- **Brief**
Collect each line of the records containing the string "emoji".

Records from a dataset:

▬▬▬

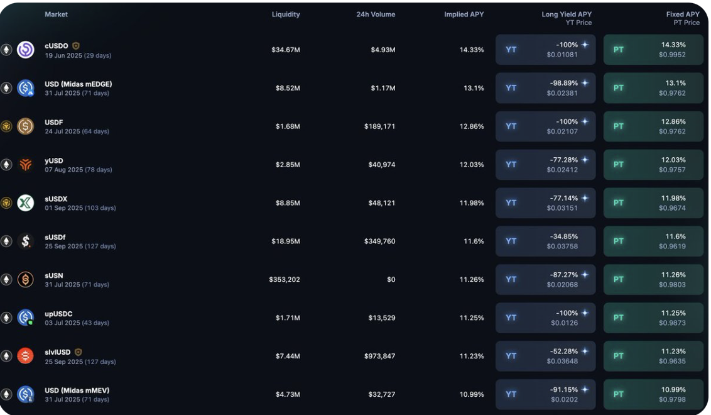Open the USD (Midas mMEV) market name
The width and height of the screenshot is (711, 415).
pos(77,390)
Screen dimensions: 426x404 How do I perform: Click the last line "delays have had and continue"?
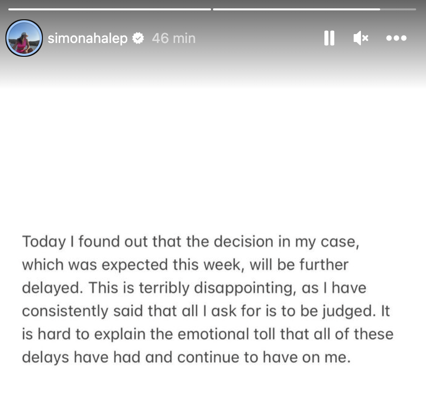(x=186, y=357)
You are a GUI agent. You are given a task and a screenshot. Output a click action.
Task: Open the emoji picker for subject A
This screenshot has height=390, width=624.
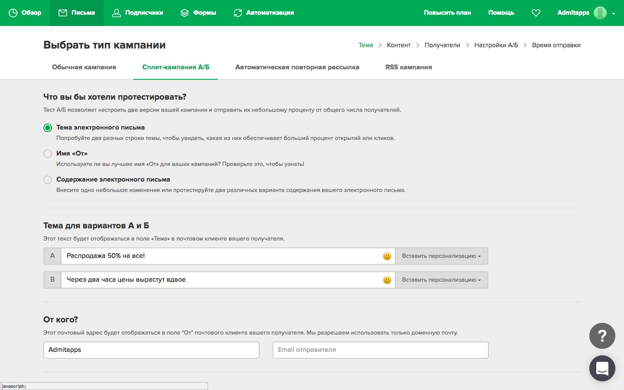(x=386, y=256)
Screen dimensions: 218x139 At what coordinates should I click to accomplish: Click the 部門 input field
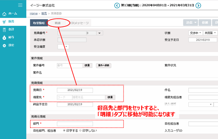tap(75, 124)
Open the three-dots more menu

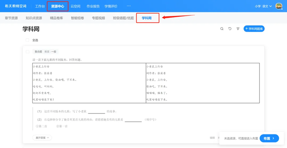point(129,6)
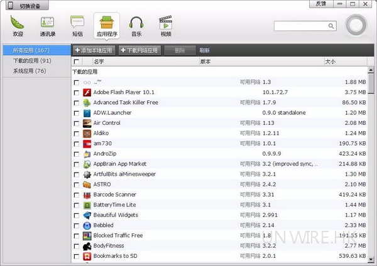Image resolution: width=377 pixels, height=266 pixels.
Task: Select 系统应用 (76) in the sidebar
Action: pyautogui.click(x=30, y=71)
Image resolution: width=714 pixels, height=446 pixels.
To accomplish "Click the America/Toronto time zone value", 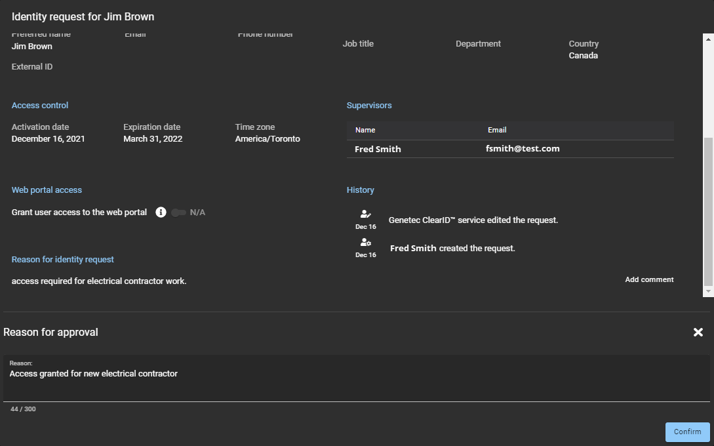I will click(268, 139).
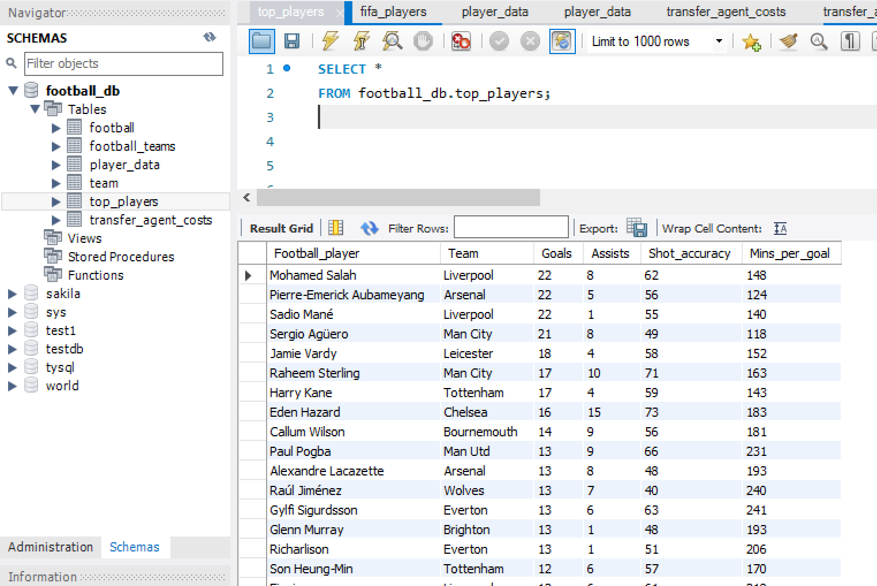This screenshot has width=877, height=586.
Task: Expand the sakila schema
Action: click(x=12, y=294)
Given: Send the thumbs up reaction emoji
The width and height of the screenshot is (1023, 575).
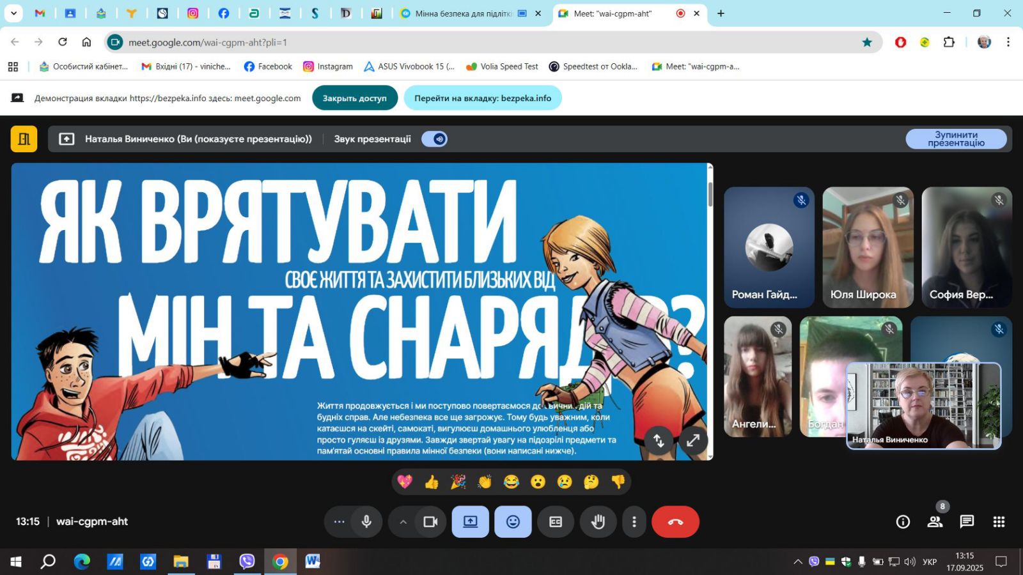Looking at the screenshot, I should tap(432, 482).
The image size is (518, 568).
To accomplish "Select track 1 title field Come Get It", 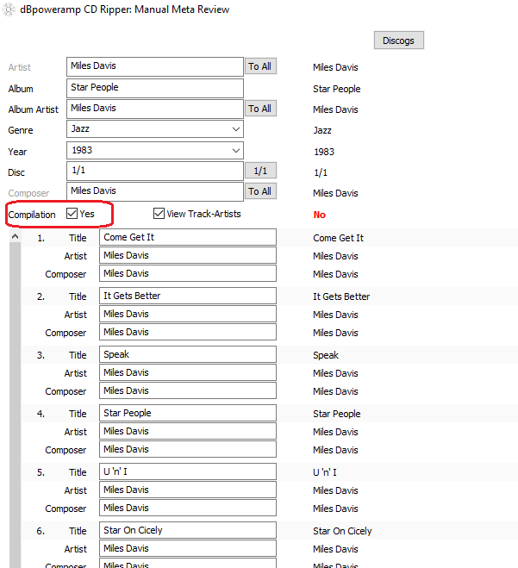I will [187, 237].
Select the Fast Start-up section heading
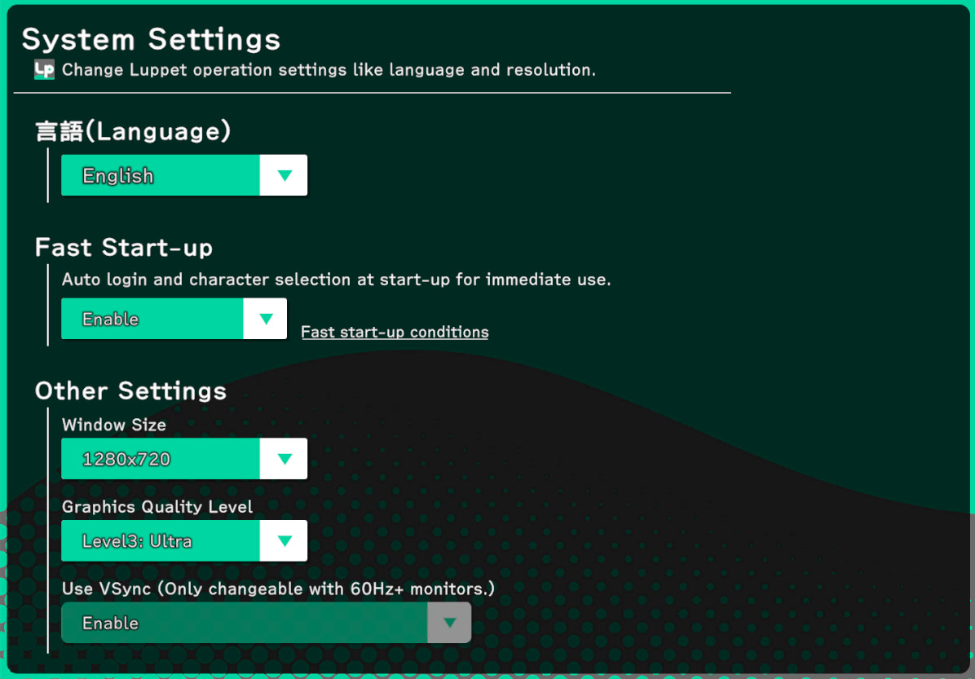This screenshot has height=679, width=975. (x=124, y=247)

▬▬▬

- **Written response**
Task: Open the emoji picker for subject A
Given: Send the thumbs up reaction emoji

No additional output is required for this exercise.